Kiev, June 29, 2019
While Patriarch Bartholomew and other representatives of the Patriarchate of Constantinople have repeatedly stated that politics played no part in the decision to create the “Orthodox Church of Ukraine” (OCU) and grant it a tomos of autocephaly, Makary Maletich, the head of one of the two schismatic bodies that united into the OCU, contradicts this assertion, confirming the decisive role played by the U.S. and other Western secular powers.
In a new interview with the Ukrainian outlet Channel 24, Makary Maletich states that were it not for the support of the U.S. along with Germany, France, and the UK, Pat. Bartholomew would never have dared to give the tomos.
Maletich was once a priest of the canonical Ukrainian Church but went into schism in the late 1980s, joining the so-called “Ukrainian Autocephalous Orthodox Church,” a group of self-consecrated “bishops” wholly lacking of any claim to Apostolic Succession, where he eventually became the presiding “metropolitan.”
He was received into the Patriarchate of Constantinople on October 11 as a preliminary step towards Constantinople’s creation of the OCU in December. At that time, the Synod declared that it was lifting the anathemas from Philaret Denisenko, the head of the “Kiev Patriarchate” (KP), and Maletich, although the latter had never been placed under anathema in the first place.
In the run-up to the creation of the OCU in December and the granting of the tomos in January, Makary several times voiced his doubts that the unification between the KP and the UAOC would happen, given Philaret Denisenko’s unwavering self-interest. In this latest interview, he also notes that he specifically warned the initiators of “Ukrainian autocephaly” that “the union of all the churches into one Local Church is risky business.”
As he notes, there were those supporters of a new Ukrainian church, but also many opponents. “Therefore, Poroshenko paid for it in the elections, when supporters of the Moscow Patriarchate voted against him,” Makary said.
Besides those Ukrainians who have remained loyal to the Orthodox Church, several Local Churches had already expressed their disapproval of Constantinople’s unilateral interference in Ukraine, even before the rehabilitation of Philaret and Makary and the creation of the OCU.

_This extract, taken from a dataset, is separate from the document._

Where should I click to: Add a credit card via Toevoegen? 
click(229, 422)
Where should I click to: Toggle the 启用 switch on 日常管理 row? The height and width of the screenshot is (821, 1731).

While Makary gives much credit to Poroshenko, he clarifies: “It is not only the merit of Poroshenko, but also the Verkhovna Rada, Ukrainians themselves, and the diplomats of the U.S.A., Great Britain, France, and Germany, who were interested in the church.”
Maletich is certain “that if the Ecumenical Patriarch had not seen the support in the leading states of the world, he wouldn’t have done this. Then neither Poroshenko, nor the Rada, nor Philaret, nor I would have done anything.”
He spoke of the influence of foreign diplomats in December, on the eve of the “unification council” as well, though at that time he mentioned only that they had spoken with him and Philaret to discern if they were ready to receive a tomos.
The new head of the Greek Orthodox Archdiocese of America, Archbishop Elpidophoros, received U.S. Ambassador-at-Large for Religious Freedom Samuel Brownback in his office recently, thanking him for the U.S.’s support for the Patriarchate of Constantinople. Ambassador Brownback and Ambassador to Greece Geoffrey Pyatt (former Ambassador to Ukraine) have been actively meeting with religious figures in the Greek Orthodox world, trying to shore up support for the OCU, which is thus far entirely lacking in the Orthodox world.
As for Philaret and his recent actions—reviving the KP and rejecting the tomos—Makary stated: “Let him go, build and restore the Kiev Patriarchate… When he goes and again forms a schism, then Philaret will die in schism.”
The former UAOC head also repeats that both the KP and the UAOC continue to exist from a legal standpoint, “but in fact, they no longer exist because a single Orthodox Church of Ukraine has been created.”